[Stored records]
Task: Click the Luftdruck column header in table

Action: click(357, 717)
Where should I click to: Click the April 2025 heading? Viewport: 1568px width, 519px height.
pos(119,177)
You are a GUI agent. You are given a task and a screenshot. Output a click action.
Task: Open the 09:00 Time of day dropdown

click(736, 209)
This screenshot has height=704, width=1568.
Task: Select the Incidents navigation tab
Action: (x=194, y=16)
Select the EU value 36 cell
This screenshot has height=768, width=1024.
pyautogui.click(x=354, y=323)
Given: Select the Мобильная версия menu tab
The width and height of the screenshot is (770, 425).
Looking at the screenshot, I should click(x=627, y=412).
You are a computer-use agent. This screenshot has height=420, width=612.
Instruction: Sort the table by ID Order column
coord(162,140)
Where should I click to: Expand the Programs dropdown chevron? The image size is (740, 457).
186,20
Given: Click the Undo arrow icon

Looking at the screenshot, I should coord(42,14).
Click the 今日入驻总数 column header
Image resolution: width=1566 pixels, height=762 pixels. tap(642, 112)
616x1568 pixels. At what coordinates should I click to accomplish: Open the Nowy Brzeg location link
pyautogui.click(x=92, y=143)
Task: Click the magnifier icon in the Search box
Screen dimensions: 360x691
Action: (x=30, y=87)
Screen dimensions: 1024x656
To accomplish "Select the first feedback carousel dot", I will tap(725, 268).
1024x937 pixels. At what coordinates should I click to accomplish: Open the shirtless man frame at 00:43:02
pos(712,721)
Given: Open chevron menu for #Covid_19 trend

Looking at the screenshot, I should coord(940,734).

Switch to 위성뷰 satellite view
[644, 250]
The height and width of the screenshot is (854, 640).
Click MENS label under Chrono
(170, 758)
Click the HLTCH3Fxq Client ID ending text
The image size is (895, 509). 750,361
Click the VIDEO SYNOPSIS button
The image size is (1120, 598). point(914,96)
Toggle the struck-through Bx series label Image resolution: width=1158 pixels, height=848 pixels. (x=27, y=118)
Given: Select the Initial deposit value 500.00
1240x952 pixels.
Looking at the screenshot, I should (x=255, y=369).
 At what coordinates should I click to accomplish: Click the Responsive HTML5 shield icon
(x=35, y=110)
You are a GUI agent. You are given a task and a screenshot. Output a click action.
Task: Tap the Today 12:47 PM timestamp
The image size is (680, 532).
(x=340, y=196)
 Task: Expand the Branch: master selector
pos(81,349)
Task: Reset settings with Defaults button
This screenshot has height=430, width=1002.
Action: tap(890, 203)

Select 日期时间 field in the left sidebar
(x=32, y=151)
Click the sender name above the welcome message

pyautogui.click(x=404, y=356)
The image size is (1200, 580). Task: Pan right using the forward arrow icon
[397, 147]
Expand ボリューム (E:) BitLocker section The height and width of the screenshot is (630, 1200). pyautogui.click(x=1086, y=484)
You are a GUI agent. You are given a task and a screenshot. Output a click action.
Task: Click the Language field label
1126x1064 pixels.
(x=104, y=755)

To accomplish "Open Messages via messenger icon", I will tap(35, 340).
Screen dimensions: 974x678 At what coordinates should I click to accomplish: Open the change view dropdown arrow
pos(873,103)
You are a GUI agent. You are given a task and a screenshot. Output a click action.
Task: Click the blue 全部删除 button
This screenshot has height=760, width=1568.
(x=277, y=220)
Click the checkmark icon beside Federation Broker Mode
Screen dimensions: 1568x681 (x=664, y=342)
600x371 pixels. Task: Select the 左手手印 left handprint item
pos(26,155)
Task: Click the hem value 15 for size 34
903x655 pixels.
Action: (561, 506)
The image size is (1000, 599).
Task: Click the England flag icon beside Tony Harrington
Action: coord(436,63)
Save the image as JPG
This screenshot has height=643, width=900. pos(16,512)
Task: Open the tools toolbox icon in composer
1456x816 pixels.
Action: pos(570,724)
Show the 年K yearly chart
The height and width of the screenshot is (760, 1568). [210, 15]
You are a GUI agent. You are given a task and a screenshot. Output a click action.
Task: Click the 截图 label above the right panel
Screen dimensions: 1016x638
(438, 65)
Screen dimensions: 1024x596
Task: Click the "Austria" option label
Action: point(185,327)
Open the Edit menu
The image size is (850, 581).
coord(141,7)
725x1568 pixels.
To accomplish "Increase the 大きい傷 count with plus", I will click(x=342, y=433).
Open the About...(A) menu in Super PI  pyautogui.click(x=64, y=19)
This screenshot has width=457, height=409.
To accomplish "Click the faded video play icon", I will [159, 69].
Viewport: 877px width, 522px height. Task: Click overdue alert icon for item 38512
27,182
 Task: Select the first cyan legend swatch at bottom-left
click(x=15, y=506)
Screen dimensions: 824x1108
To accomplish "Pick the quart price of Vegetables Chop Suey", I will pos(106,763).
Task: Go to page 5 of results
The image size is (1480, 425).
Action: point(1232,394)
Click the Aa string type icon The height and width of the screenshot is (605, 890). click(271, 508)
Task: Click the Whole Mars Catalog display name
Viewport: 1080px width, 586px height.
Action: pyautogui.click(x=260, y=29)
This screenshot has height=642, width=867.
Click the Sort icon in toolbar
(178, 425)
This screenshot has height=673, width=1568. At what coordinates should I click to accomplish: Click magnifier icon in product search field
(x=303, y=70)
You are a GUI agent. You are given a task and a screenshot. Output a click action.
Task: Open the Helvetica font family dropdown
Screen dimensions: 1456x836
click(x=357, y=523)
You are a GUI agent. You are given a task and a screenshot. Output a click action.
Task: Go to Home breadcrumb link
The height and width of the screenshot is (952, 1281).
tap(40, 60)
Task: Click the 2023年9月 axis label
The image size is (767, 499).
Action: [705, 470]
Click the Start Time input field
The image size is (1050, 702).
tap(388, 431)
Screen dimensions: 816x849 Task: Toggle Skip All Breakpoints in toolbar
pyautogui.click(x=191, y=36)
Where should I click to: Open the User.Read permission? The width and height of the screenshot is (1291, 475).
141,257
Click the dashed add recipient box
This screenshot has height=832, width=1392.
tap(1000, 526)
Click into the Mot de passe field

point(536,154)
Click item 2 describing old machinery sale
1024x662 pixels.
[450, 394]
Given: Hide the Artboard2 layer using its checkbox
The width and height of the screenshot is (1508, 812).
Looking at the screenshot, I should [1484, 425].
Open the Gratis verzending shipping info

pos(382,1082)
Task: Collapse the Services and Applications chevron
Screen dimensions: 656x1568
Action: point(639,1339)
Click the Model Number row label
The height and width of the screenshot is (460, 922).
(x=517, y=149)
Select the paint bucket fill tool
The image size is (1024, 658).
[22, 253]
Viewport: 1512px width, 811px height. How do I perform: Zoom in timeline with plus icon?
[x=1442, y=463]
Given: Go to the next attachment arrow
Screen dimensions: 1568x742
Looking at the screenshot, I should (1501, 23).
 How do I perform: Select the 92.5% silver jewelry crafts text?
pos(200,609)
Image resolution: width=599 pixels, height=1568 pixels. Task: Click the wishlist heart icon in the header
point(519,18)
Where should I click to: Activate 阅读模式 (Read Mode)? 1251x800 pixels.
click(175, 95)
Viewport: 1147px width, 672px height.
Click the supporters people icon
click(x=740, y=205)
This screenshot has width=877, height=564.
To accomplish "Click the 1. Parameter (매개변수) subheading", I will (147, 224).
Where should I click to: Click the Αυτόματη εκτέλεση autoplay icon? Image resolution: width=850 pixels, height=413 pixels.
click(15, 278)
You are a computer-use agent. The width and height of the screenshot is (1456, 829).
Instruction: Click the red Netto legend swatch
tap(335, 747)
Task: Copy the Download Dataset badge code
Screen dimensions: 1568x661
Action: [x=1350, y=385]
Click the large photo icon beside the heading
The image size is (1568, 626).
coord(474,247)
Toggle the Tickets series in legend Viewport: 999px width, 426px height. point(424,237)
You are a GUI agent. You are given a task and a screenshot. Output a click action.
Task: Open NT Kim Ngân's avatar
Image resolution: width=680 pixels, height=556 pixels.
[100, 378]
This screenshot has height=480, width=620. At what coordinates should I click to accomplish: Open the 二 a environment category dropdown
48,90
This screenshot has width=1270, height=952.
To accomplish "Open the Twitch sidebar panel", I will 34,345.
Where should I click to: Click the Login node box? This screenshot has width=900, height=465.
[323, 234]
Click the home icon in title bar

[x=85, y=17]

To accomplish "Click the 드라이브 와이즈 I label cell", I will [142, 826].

> [EXERCISE GOAL]: Copy each line containing the word "computer" from the data.

> [SOLUTION TO THIS EXERCISE]:
You are a computer-use agent. This screenshot has height=420, width=612.
You are a computer-use agent. The width and height of the screenshot is (1456, 829).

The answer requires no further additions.